Targeted stimulation of retinoic acid receptor-γ mitigates the formation of heterotopic ossification in an established blast-related traumatic injury model

Abstract

Heterotopic ossification (HO) involves formation of endochondral bone at non-skeletal sites, is prevalent in severely wounded service members, and causes significant complications and delayed rehabilitation. As common prophylactic treatments such as anti-inflammatory drugs and irradiation cannot be used after multi-system combat trauma, there is an urgent need for new remedies. Previously, we showed that the retinoic acid receptor γ agonist Palovarotene inhibited subcutaneous and intramuscular HO in mice, but those models do not mimic complex combat injury. Thus, we tested Palovarotene in our validated rat trauma-induced HO model that involves blast-related limb injury, femoral fracture, quadriceps crush injury, amputation and infection with methicillin-resistant Staphylococcus aureus from combat wound infections. Palovarotene was given orally for 14days at 1mg/kg/day starting on post-operative day (POD) 1 or POD-5, and HO amount, wound dehiscence and related processes were monitored for up to 84days post injury. Compared to vehicle-control animals, Palovarotene significantly decreased HO by 50 to 60% regardless of when the treatment started and if infection was present. Histological analyses showed that Palovarotene reduced ectopic chondrogenesis, osteogenesis and angiogenesis forming at the injury site over time, while fibrotic tissue was often present in place of ectopic bone. Custom gene array data verified that while expression of key chondrogenic and osteogenic genes was decreased within soft tissues of residual limb in Palovarotene-treated rats, expression of cartilage catabolic genes was increased, including matrix metalloproteinase-9. Importantly, Palovarotene seemed to exert moderate inhibitory effects on wound healing, raising potential safety concerns related to dosing and timing. Our data show for the first time that Palovarotene significantly inhibits HO triggered by blast injury and associated complications, strongly indicating that it may prevent HO in patients at high risk such as those sustaining combat injuries and other forms of blast trauma.

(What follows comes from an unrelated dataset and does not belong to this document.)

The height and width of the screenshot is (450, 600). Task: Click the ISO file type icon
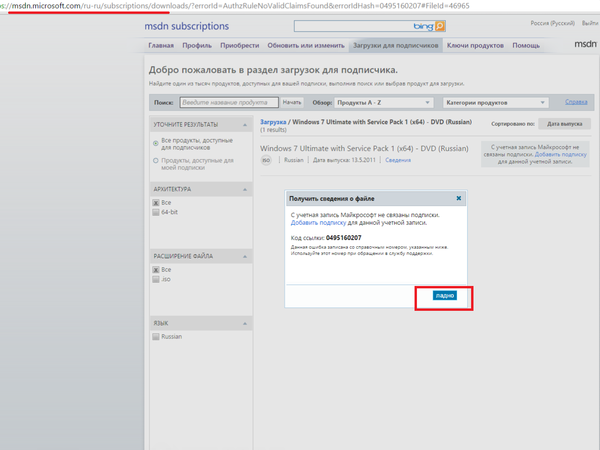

Keywords: Animal model; Bioburden; Blast overpressure exposure; Endochondral ossification; Heterotopic ossification; Prophylaxis; Retinoic acid receptor-γ agonist; Traumatic extremity injury.

Figure 1

Schematic outline of the experimental studies and outcome measures. The number of rats analyzed in each treatment group is indicated.

Figure 2

Palovarotene treatment inhibits heterotopic ossification. Analysis and quantification of (A) total new bone and (B) soft tissue ectopic bone volume using the flattened μ-CT images at 28, 56 and 84 days after blast, extremity injury, amputation ± MRSA (*= p <0.05 using the Welch’s two Sample t-test). Representative 3D reconstructed μCT images of residual amputated limbs from vehicle control (C–D) and Palovarotene (E–F) treated rats at 84 days post injury after blast, extremity injury, and limb amputation with MRSA infection. Red circles indicate soft tissue ectopic bone and yellow circles indicate calcaneal ectopic bone.

Figure 3

Palovarotene treatment inhibits the initial phases of HO. Histologic and microscopic assessment of HO formation in vehicle- control rats at 15 days (A–C), 28 days (D–F) and 84 days (G–I), and in Palovarotene treated rats at 15 day s(J–L), 28 days (M–O) and 84 days (P–R) post injury. CB = cortical bone, AS = amputation site; FT = fibroblastic tissue; HC = immature and hypertrophying cartilage; SM = skeletal muscle; WB = woven bone; V = vascularization and HO = heterotopic ossification. The scale bars in the images (A), (D), (G) (M) and (P) correspond to 500µm. Scale bars in images (B), (E), (H), (K), (N) and (Q) corresponds to 200µm. Scale bars in images (C), (F), (I), (L), (O) and (R) correspond to 50µm.

Figure 4

Effects of Palovarotene treatment (n=4) and vehicle control (n=4) on chondrogenic (A–B) and osteogenic (C–H) related gene targets and matrix metalloproteinase-9 (I) gene expression. The fold change values were calculated by normalizing the values to the samples from non-injured muscle rats. Significantly different changes in gene expression are noted with an asterisk (*) (p < 0.05; Mann-Whitney U-test).

Figure 5

Percentage of wounds that dehisced and were not completely healed by 14 days post-injury. The number of wounds with delayed healing in each treatment group is indicated.